- Saved entries
[Start of section]

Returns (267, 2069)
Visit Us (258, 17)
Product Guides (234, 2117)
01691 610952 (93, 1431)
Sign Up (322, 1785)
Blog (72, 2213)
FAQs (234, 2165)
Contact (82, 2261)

[End of section]

- Exercise description
Output all of the data without altering a single line.

- Reply
Returns (267, 2069)
Visit Us (258, 17)
Product Guides (234, 2117)
01691 610952 (93, 1431)
Sign Up (322, 1785)
Blog (72, 2213)
FAQs (234, 2165)
Contact (82, 2261)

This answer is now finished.